Google Plus Photos has been around for ages now, it's been a boon to people who take a lot of cameraphone shots for a few years. I remember it's release, getting myself on there as soon as I could. I'd picked up an HTC One M7, and was happy that I could backup full size photos to the service, even though they weren't much bigger than the free tier of backup at 2000x2000px. 

Google Plus Photos was released alongside Google Plus, which was the more popular service at the time, but times change. Google Plus is thriving, despite what reports may claim, especially in Asia despite the lack of the Chinese population. It might not have grown exponentially as Google may have wished for, but it is still growing, slowly. What is being used a lot more, though, is Google Plus Photos.

Not everyone wants to be part of Google Plus. They've got their own networks already that they're happy with, be that Facebook or Twitter or whatever. Google knows this. What the vast majority of uses would like though is a good backup solution for their photos. When you've wanted to use Google Plus Photos in the past you've needed the social network aspect, and some people just find it confusing to get into. I've put people onto G+ Photos before, and they've given up before getting through signup, because they don't want Google Plus.
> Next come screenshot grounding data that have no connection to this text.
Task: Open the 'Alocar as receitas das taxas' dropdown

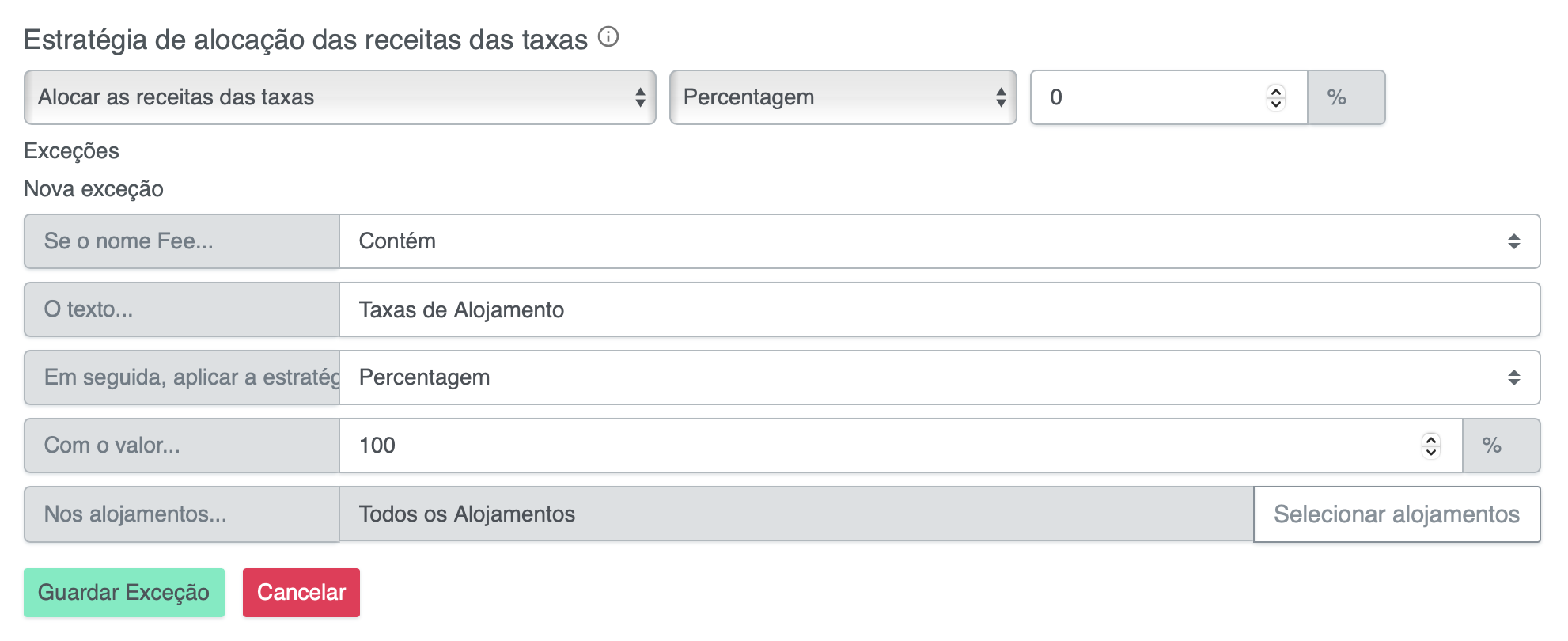Action: pyautogui.click(x=339, y=97)
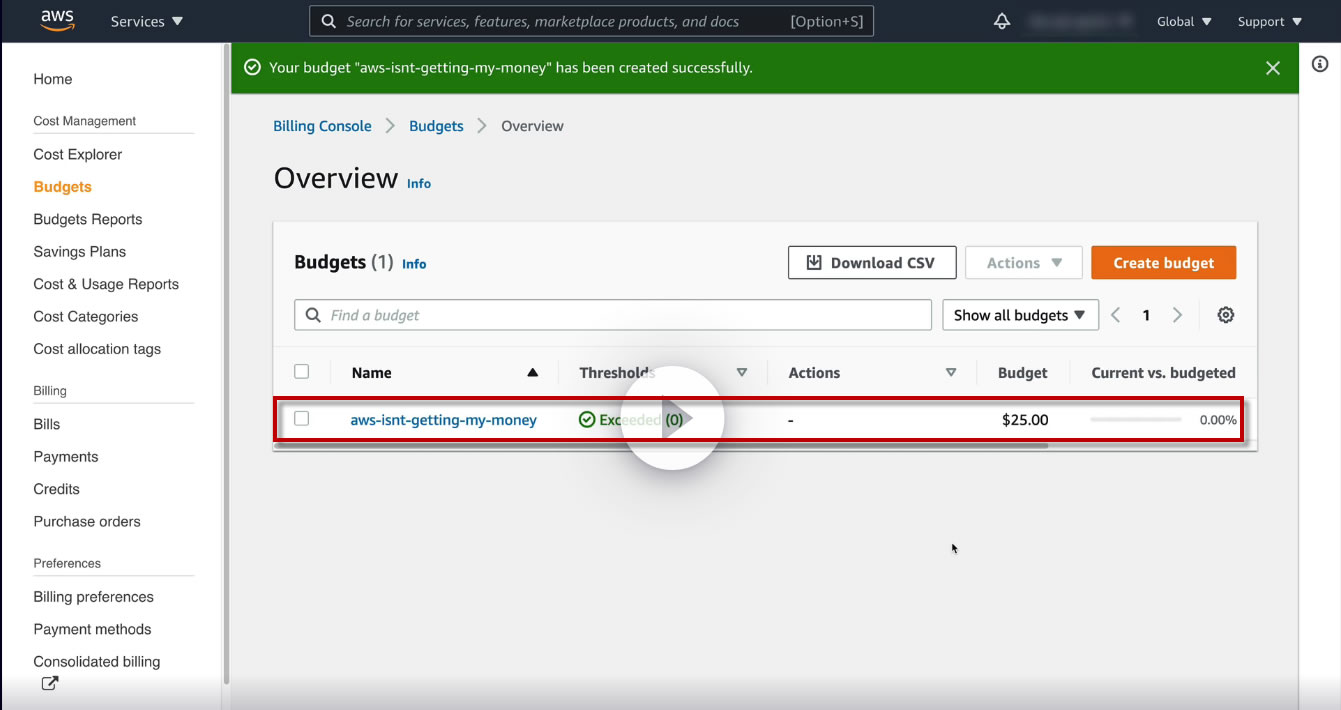Click the play button overlay
The image size is (1341, 710).
672,418

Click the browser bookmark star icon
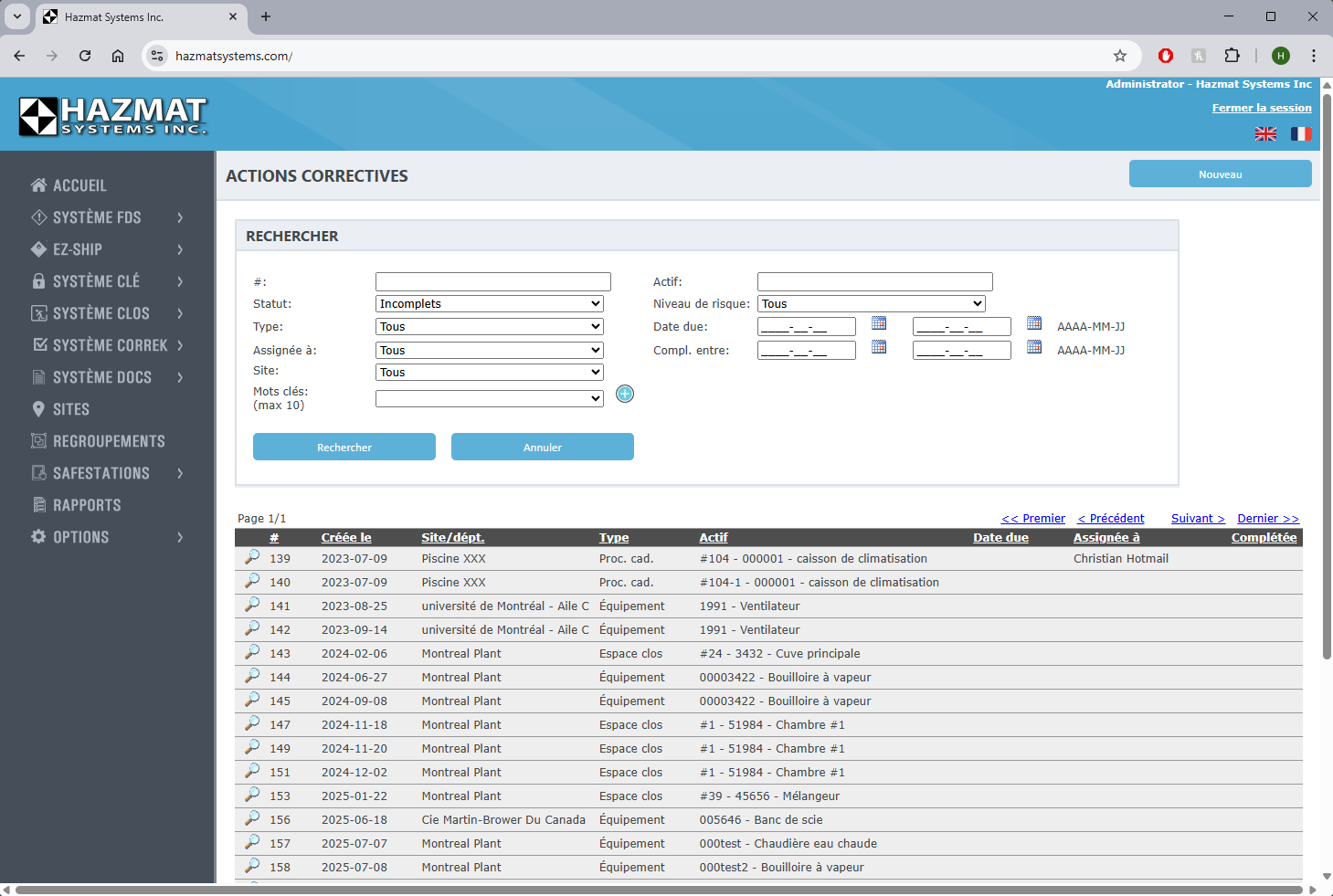coord(1120,56)
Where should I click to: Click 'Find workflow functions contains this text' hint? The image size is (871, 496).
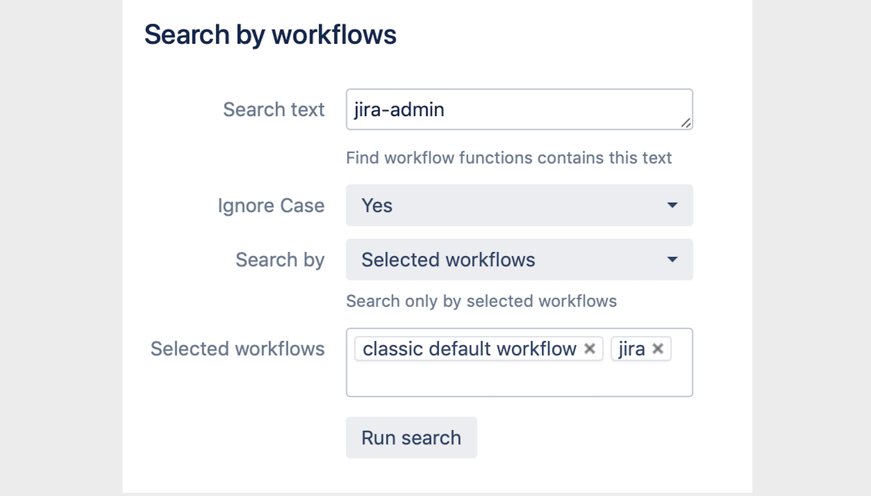508,158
Those who have got into Google Plus have oftn found it confusing and frustrating to find their way around. There's just too much in there, and whilst it might be a lot simpler than Facebook, they've been on Facebook for years and its evolved with them. Breaking photos out of Google Plus simplifies the interface by another step, making it that but easier for newbies to get started.
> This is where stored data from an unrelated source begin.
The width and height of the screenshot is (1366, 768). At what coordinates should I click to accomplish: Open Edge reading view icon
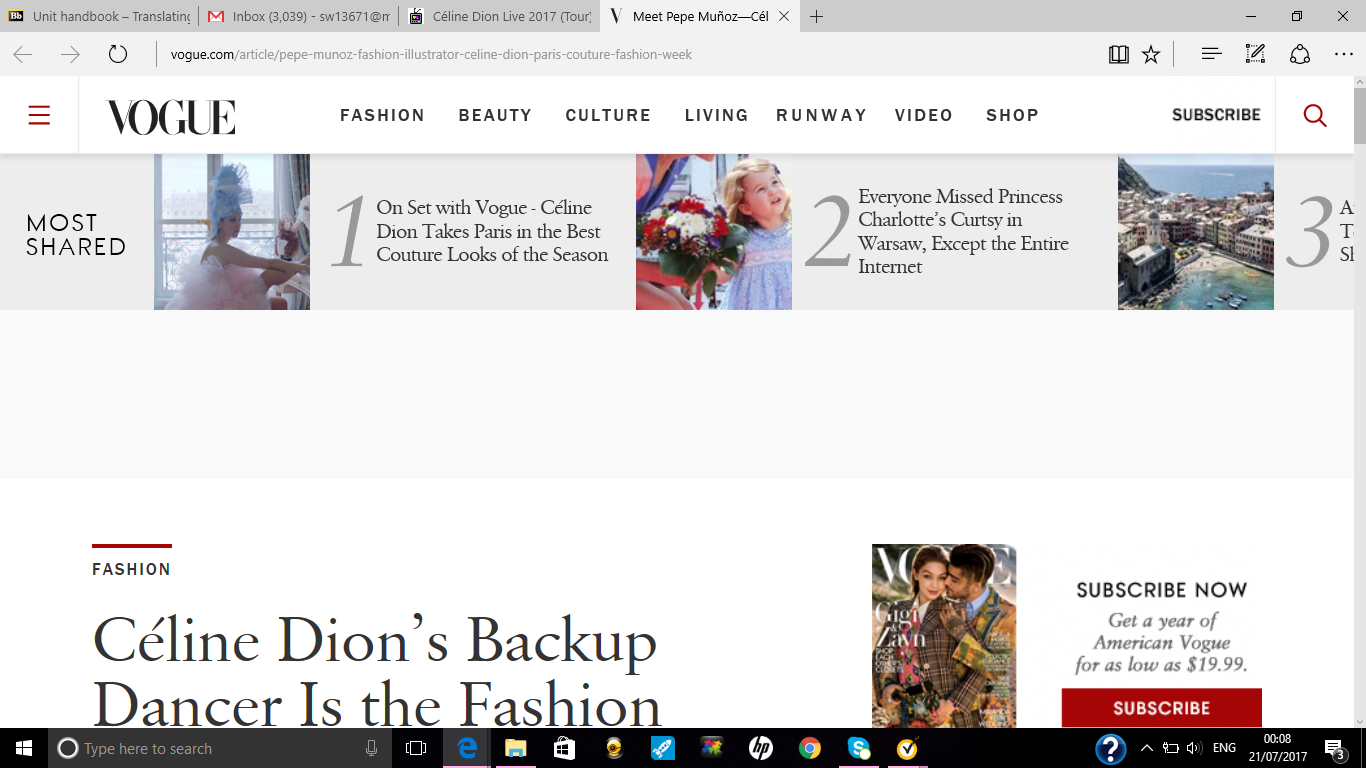1119,55
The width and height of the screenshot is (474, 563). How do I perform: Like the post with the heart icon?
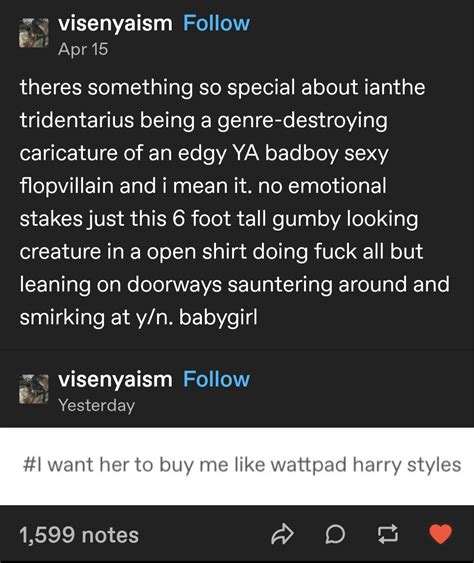pyautogui.click(x=441, y=534)
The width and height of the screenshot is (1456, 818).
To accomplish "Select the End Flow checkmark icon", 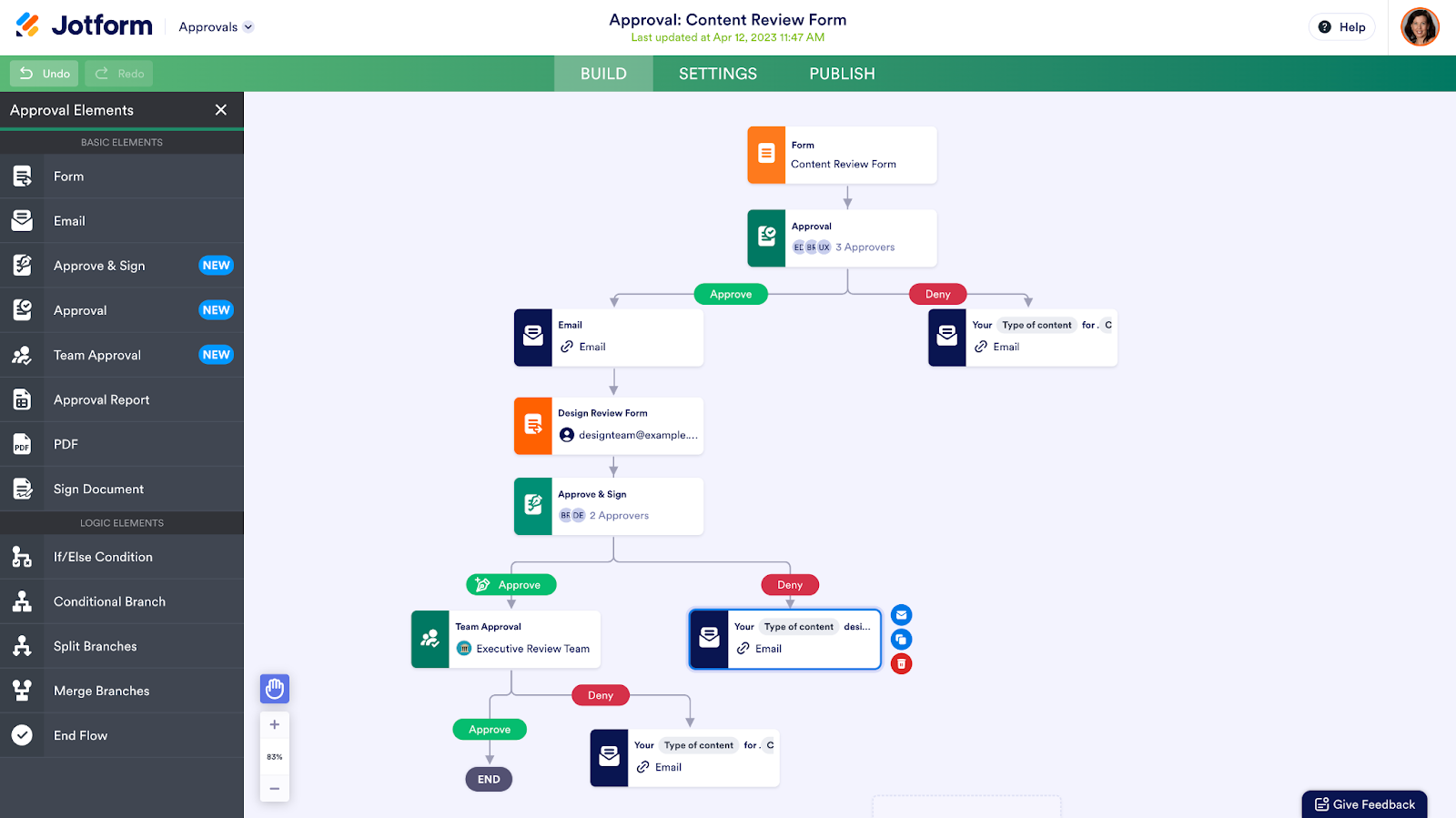I will tap(23, 735).
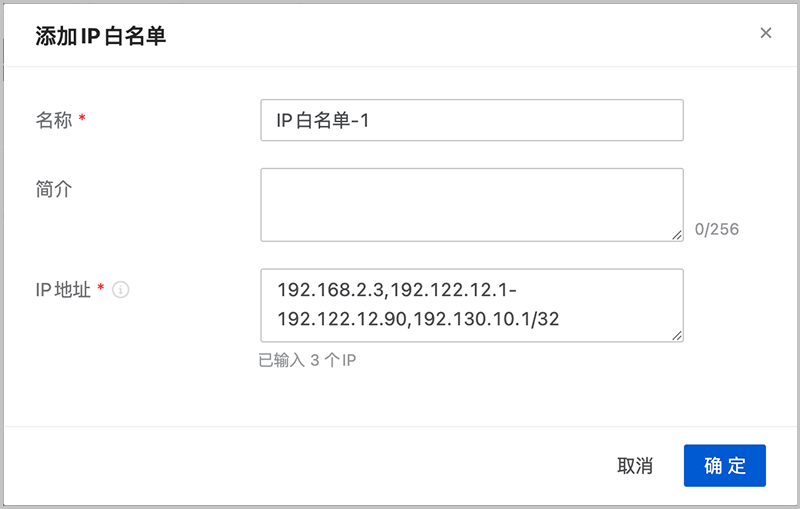This screenshot has height=509, width=800.
Task: Click the info icon beside IP 地址
Action: (120, 290)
That advantage follows into the new Photos service as well. Photos gets a lot simpler to use. You don't need Google Plus anymore, which takes away the need to navigate around Plus to get to photos (especially on the desktop). Photos can also add new features without confusing users. This includes a lot of new animation options and enhancements. It means Google can add a lot more into photos without worrying about Google Plus.

This makes Photos a really useful service for everyone, whether you want Google Plus or not. Who doesn't want a simple backup solution for their photos that works without them having to do anything other than enter their gmail address? It makes Photos a lot less confusing and easier to use, and to some extent does the same for Google Plus as well. It certainly doesn't spell the end of Google Plus, just the start of a much better standalone photo service. It makes a lot of sense to split the two up and let the focus on what they're supposed to do, rather than cramming everything into one service that not everyone wants.

One last worry to address was the fear that this might be making it more difficult to share images between the two services, or that some functionality might be lost. I'm happy to say that's not the case and hopefully we'll still be enjoying making ourselves into zombies and the like fit a while to come.